La réalisatrice serbe Emilija Gašić suivra la première de « 78 Days » au Festival international du film de Rotterdam avec le thriller psychologique « atmosphérique et tendu » « Witches », révèle-t-elle à Variété exclusivement.
« J’ai toujours été attiré par les éléments effrayants des films, surtout s’il y a des moments de soulagement comique. Ayant grandi en Serbie, j’étais entouré d’histoires et de légendes. Il existe tant de superstitions et de traditions qui remontent à l’époque païenne. »
Son nouveau film se concentrera sur une femme en ménopause, sans le soutien de ses proches ni du système de santé. Désespérée, elle se tourne vers une femme âgée pour obtenir de l’aide, une guérisseuse populaire d’un village voisin. Bientôt, on lui demande d’accomplir une série de rituels afin de lever une prétendue malédiction.
« Dans certains villages, il y a encore ces guérisseurs vénérés. Je suis intéressé à puiser dans cet héritage parce qu’il est si riche et ne ressemble vraiment à rien d’autre que nous ayons vu », déclare Gašić, désireux d’explorer les « traditions uniques » de son pays tout en faisant écho à « La double vie de Véronique » de Krzysztof Kieślowski et « Caché » de Michael Haneke.
« J’adore les films qui évoquent une atmosphère étrange et qui vous mettent un peu mal à l’aise. C’est pourquoi je trouve le travail de Ruben Östlund particulièrement inspirant. Il peut transformer un drame familial en horreur et ensuite vous faire rire », ajoute-t-elle.
« La Serbie a une mythologie et des contes populaires très spécifiques. Sa culture est un terreau fertile pour ce type de films. Je veux fusionner les genres pour raconter des histoires inédites, comme dans mon premier long métrage [’78 Days’].»
Dans « 78 jours », Gašić – qui a étudié à la NYU Tisch School of the Arts – revient sur les bombardements de l’OTAN sur la Yougoslavie en 1999 pendant la guerre du Kosovo.
« Je souhaite raconter des histoires locales et leur donner une touche universelle. J’aimerais qu’ils soient également vus à l’extérieur du pays », souligne-t-elle.
« J’ai moi-même vécu ces événements. J’ai commencé par écrire ce que je savais, puis j’ai partagé un questionnaire anonyme avec d’autres personnes. Grâce à cela, j’ai découvert que la tendresse et la convivialité existaient toujours, malgré cette situation. C’est tellement humain d’essayer de ne se souvenir que des choses heureuses. Ou, dans le cas de mon film, de les enregistrer devant une caméra.

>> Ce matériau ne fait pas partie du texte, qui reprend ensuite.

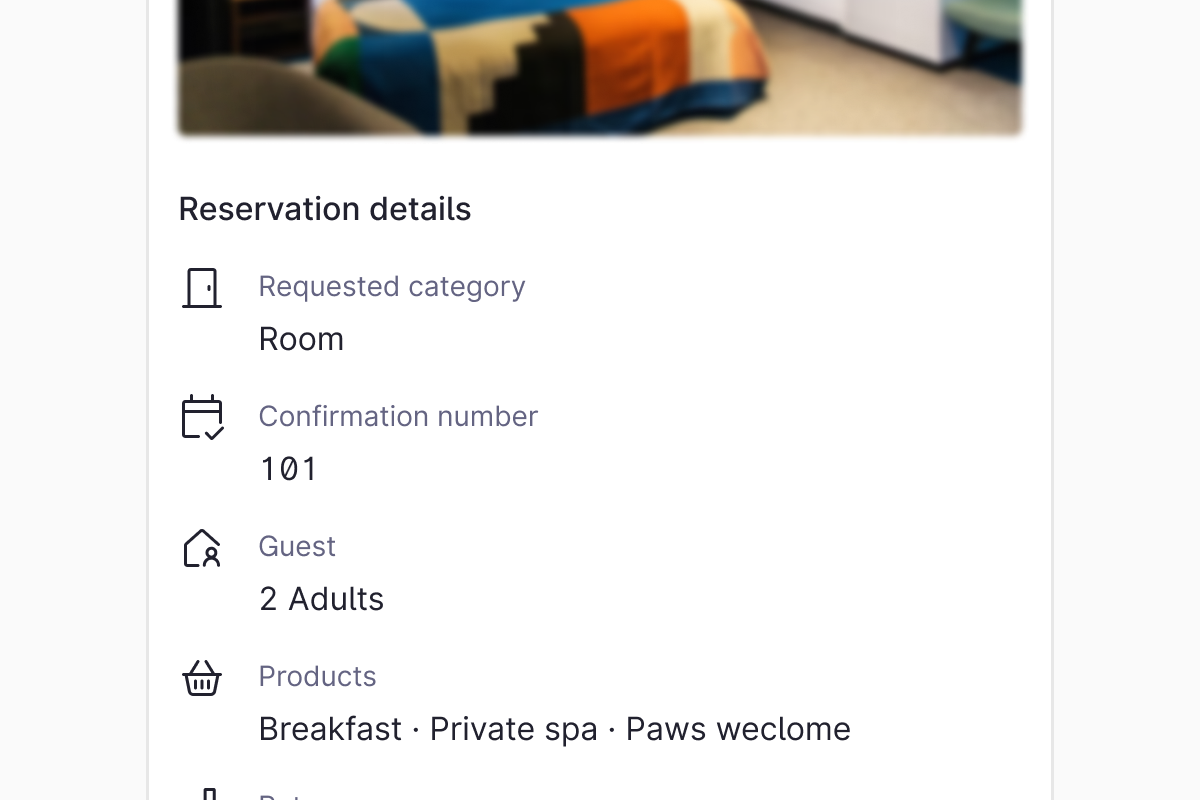Select the 2 Adults guest value

(x=321, y=599)

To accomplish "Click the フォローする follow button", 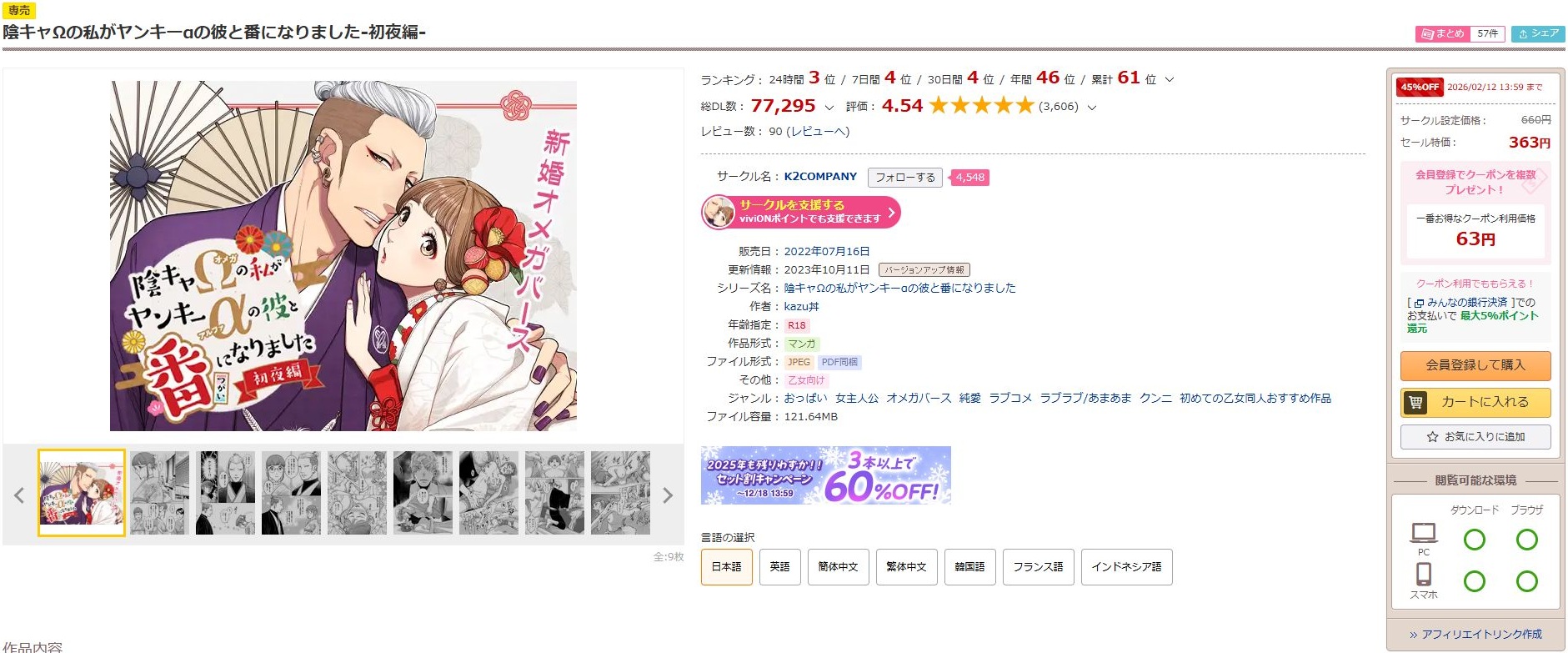I will (905, 178).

Jouant avec le concept d’un documentaire en images trouvées, « 78 Days » — bien que complètement fictif — a été tourné sur cassettes Hi8, avec la directrice de la photographie Inés Gowland utilisant du matériel de la fin des années 90.
Le film montre les activités quotidiennes de trois sœurs (interprétées par Viktorija Vasiljević, Milica Gicić et Tamara Gajević), qui commencent un journal vidéo dans leur maison de campagne ; nous les voyons tuer le temps entre les sirènes des raids aériens, se battre et faire un spectacle, tout en attendant le retour de leur père.
« Il y a certainement eu une courbe d’apprentissage dans l’expérience car il s’agit d’une technologie obsolète. Nous avons passé beaucoup de temps à rechercher et à discuter avec différents techniciens à New York, mais j’ai apprécié chaque instant. Nous avons toujours dû réfléchir à qui se trouvait derrière la caméra à chaque instant, puis essayer de reproduire leur « style » », explique Gašić.
Pour se préparer, elle s’est tournée vers d’anciennes vidéos personnelles, y compris la sienne.
« J’ai réalisé que lorsque les enfants filmaient quelque chose, ils se rapprochaient généralement de leurs sujets au lieu de zoomer. De plus, comme la spontanéité était l’un des aspects clés de cette esthétique des « images trouvées », nous confiions souvent les caméras à nos actrices. »
« Nous pouvions expérimenter beaucoup de choses et nous étions vraiment libres dans ce processus », note Gicić, qui jouait l’une des filles. « Elles sont vraiment devenues mes sœurs et ma famille. C’était amusant de grandir avec eux.
Gajević ajoute : « Pendant le tournage, j’ai continué à écouter la musique de cette époque. Mais je ne savais même pas que ce film était censé ressembler à un documentaire. Mon père a aussi vécu la guerre. À cause du stress, il a perdu tous ses cheveux.
« Emilija montre des enfants s’amusant et jouant avec leurs amis pendant cette période horrible. J’ai aimé qu’elle décide de préserver ces moments innocents », dit Gicić.
Produit par Andrijana Sofranić Šućur et Ivanović Miloš pour Set Sail Films, le film est vendu par Lights On.